How I finally got the Fein Multimaster tool is a bit of a story, but it may prove informational for anybody interested in acquiring one of these interesting oscillating tools.

I have been interested in boat building since I went for my first ride in a canoe at about the age of 6. I had the good fortune of having a father that had many interesting friends. One of these friends built handmade canoes as a hobby, and it was in one of these beautiful canoes that I took my first ride. I knew from that point forward that I too would someday build my own boat, and I did. In fact I am currently building boat number eleven.

I love boat building and I have been serious about it for the past 10 years. That's about one boat built each year. And I have accumulated the tools I need over the years and fine-tuned my style. But, one of the issues in building boats that has always left me less than satisfied is working with epoxy sealant. I have tried other types of glues and even a type thinner polyurethane glue but never with satisfactory results. I always go back to epoxy and always end up with globs of dried epoxy goo that must be removed.

My standard method of dealing with this is to use the power sander to remove the excess epoxy, but this takes tons of time and I end up going through many sander discs. So, I have had my eye on the Fein Multimaster oscillating tool as a solution to my sealant problems and to help me get the clean finish on each boat that has always eluded me. I would love to get a clean enough surface, in fact, that I could finish both inside and outside of the boat with a clear lacquer.

The main problem I had with purchasing the Multimaster tool, however, was that is costs roughly $300 for the entry-level model. I can afford this to be sure. But, it sort of rubbed me wrong to be paying that kind of money for what appears, without having used one, like an expensive sander. In any case, for a pick-me-up present to myself I went ahead and ordered the Multimaster Top from my local hardware store.

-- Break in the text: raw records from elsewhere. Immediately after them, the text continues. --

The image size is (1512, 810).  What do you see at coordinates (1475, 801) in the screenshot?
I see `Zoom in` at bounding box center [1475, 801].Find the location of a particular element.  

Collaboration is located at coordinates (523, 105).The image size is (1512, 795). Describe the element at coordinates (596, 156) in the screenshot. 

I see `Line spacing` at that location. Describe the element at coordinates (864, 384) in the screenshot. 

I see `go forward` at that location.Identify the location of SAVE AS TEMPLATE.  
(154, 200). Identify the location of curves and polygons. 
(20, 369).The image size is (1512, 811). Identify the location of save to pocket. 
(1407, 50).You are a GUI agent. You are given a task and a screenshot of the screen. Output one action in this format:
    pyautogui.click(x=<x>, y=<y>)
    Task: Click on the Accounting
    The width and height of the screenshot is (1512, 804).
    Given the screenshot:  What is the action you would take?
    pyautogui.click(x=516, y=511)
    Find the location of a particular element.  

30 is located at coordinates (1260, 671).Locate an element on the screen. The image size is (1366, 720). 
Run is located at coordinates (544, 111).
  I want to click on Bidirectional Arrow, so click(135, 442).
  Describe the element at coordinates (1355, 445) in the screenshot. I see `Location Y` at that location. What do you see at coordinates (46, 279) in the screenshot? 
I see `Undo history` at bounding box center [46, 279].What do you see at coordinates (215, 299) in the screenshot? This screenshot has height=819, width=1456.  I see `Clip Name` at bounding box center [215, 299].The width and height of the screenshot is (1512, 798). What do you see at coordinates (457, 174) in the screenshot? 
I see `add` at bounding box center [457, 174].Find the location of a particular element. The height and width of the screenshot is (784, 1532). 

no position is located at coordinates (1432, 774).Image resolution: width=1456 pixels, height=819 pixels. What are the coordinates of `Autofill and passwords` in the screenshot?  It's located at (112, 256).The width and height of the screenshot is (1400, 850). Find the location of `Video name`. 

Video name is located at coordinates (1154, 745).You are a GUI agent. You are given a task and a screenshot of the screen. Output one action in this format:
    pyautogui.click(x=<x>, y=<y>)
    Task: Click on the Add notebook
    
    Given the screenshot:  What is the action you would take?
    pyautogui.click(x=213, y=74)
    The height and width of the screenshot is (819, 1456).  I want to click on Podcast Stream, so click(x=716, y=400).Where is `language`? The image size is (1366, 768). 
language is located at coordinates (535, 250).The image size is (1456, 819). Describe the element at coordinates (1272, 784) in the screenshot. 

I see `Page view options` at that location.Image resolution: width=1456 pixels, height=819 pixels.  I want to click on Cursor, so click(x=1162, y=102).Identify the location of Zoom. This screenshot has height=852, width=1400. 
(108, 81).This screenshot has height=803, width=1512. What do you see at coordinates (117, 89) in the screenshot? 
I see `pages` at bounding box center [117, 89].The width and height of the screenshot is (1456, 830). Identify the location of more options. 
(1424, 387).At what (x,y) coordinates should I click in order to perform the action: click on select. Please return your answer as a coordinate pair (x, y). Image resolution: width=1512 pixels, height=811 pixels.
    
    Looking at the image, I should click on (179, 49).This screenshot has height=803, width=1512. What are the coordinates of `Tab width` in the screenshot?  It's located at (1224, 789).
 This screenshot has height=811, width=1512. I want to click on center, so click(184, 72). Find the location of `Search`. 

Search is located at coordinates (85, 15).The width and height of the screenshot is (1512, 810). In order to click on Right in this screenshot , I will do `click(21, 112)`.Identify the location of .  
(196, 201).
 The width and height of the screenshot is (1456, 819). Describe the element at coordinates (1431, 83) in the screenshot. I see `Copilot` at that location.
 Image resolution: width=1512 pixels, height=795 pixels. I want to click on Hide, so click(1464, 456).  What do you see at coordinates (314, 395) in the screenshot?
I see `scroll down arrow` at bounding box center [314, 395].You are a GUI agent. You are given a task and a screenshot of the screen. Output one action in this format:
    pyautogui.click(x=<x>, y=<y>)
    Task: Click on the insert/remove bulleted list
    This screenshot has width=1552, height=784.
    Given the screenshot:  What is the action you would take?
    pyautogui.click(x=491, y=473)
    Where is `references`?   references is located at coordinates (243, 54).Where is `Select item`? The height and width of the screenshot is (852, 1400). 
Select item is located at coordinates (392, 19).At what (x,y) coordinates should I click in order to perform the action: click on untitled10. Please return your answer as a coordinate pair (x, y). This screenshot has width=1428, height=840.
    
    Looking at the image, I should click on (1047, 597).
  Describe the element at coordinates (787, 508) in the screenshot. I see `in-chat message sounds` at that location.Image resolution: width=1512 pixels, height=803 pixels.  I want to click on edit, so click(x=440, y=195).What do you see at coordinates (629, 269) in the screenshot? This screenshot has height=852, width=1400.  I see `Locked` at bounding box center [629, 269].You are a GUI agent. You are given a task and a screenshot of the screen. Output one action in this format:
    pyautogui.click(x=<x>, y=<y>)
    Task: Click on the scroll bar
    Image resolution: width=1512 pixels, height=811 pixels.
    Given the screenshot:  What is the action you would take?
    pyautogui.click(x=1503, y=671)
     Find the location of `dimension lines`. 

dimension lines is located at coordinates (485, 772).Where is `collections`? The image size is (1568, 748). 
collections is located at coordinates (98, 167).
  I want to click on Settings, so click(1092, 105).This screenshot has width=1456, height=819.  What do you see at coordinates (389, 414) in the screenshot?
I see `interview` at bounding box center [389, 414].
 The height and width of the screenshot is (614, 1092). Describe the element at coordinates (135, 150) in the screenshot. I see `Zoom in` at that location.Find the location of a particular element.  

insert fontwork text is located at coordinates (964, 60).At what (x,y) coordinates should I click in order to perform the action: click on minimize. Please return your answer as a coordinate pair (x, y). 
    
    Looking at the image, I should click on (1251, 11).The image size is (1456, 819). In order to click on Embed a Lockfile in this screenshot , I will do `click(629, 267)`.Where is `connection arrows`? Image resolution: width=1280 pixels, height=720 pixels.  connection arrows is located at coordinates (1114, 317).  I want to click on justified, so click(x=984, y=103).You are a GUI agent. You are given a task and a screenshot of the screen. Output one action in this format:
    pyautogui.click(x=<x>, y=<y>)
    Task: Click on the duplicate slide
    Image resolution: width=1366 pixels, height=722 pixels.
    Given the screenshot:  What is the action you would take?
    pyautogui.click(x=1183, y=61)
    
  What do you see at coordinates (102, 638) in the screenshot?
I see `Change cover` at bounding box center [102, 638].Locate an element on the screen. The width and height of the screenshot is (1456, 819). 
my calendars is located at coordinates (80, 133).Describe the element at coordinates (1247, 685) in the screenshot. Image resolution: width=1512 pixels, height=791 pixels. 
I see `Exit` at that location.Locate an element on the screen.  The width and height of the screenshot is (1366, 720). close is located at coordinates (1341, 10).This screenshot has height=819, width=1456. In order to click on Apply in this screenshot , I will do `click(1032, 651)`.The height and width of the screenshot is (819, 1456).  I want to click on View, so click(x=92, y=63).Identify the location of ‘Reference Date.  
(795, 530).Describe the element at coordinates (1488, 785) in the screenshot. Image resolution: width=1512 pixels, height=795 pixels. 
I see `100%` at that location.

So now that I have the Multimaster tool myself, what do I think of it? I knew the action of the tool was oscillation but I had never used any type of oscillating tool previously. That was pretty cool to see how that works. As for operating the Multimaster, there is an on & off switch on the side that is easily accessed and a variable control for speed (which oddly has no marks so you just learnd from experience) and kit comes with and assortment of grit & sand papers, a sanding pad, a solid scraper blade attachment wood saw for cutting flush. I guess my main use of the tool to date is using the scraper to remove epoxy globs and the sanding disc to finish. For both of these jobs the Multimaster has functioned with a hitch. And, while using the scraper I am able to remove all but the very thinnest of the epoxy film which I then get remove with the sanding attachment.

I still do use the orbital sander, but not for removing epoxy any longer since that is for the Multimaster. But I use the sander for finish work. And once I got the hang of how I would be integrating the Multimaster tool into my finishing process, I ordered a few more smaller sander attachments to get into tighter areas, areas I just left previously. And I find it interesting that even though I have this additional tool in the process and I am finishing more and in tighter areas than I was before, my overall time spent on a project is roughly the same.

I have no idea about what the inside of the tool look like or are rated at or how powerful the Multimaster motor is, but this is one tough tool. And the tool just feels very solid and the oscillating action, which you might imagine to be jerky, is anything but. It is smooth and easy to use and I am looking forward to years of good use from it.